1. Field Of The Invention
This invention relates to the field of standard electronic modules and, more particularly, to the field of standard electronic modules having RF/microwave packaging therein.
2. Description Of Related Art
The performance and reliability of RF systems, and the ability to accurately predict the reliability of such systems, can be affected by interconnections, substrate mounts, thermal management, and the variety of materials used in the circuits. All of these design parameters can be positively impacted by effective subsystem packaging. The use of circuit size reduction technology provides an efficient implementation of standardized form-fit standard electronic module (SEM) RF modules. However, the use of smaller circuit sizes in an RF module accentuates the reliability of the interconnections, substrate mounts, thermal management, and the variety of materials used in the circuits. Interconnections and connectors provided in the RF module must be made in a smaller volume; substrate mounts in the RF module must support a variety of materials such as silicon, gallium arsenide, ceramics and glass; and thermal management must account for denser heat fluxes and thermal expansion related stresses resulting from the heat generated in the RF module and the different material provided therein.

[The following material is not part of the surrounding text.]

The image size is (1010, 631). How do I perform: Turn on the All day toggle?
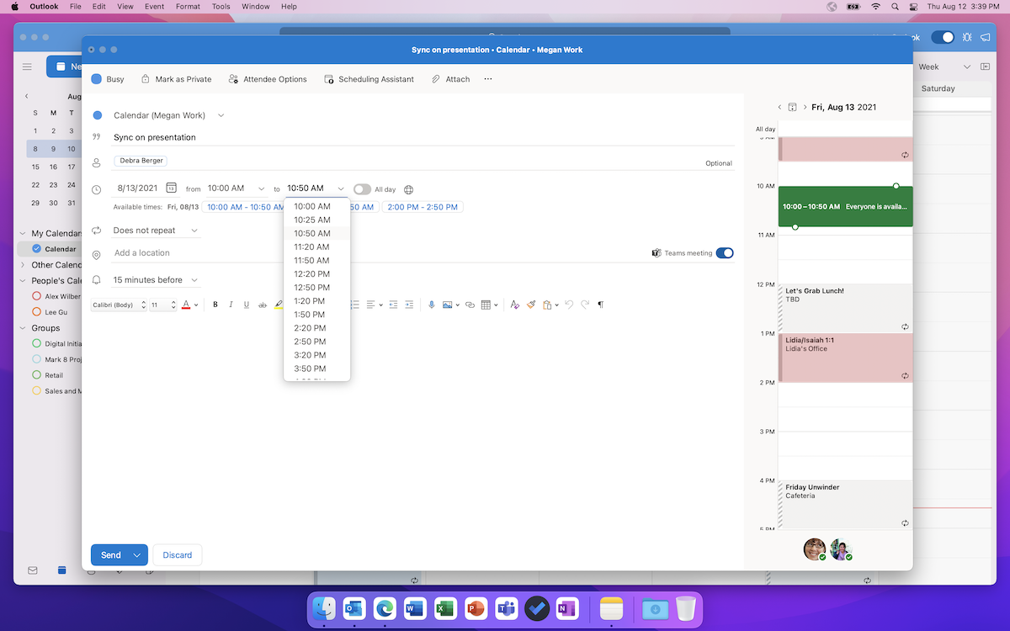(362, 189)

The performance integrity of the interconnections in the RF module is of particular concern. The physical location, size, position relative to the electrical ground, stability of the ground, and the dielectric properties of the material around the RF signal carrier all affect RF transmission line performance. These factors are extremely critical and vary most at interconnection points. Consequently, the design and integrity of these interconnects is critical to RF performance and reliability. This is particularly true with a dense packaging of monolithic microwave integrated circuit (MMIC) devices where the area available for interconnects is minimal. These interfaces must be carefully controlled in a manner that is standardized so that design and manufacturing costs are minimized.
The substrate and mounting technique used for advanced circuitry is also critical to reliable performance. Ideally, the substrate and mounting techniques do not alter the electrical characteristic of the interconnect. Moreover, the substrate and mounting techniques should not interfere with efficient heat removal from the device, or have a negative impact on the coefficient of thermal expansion induced stress.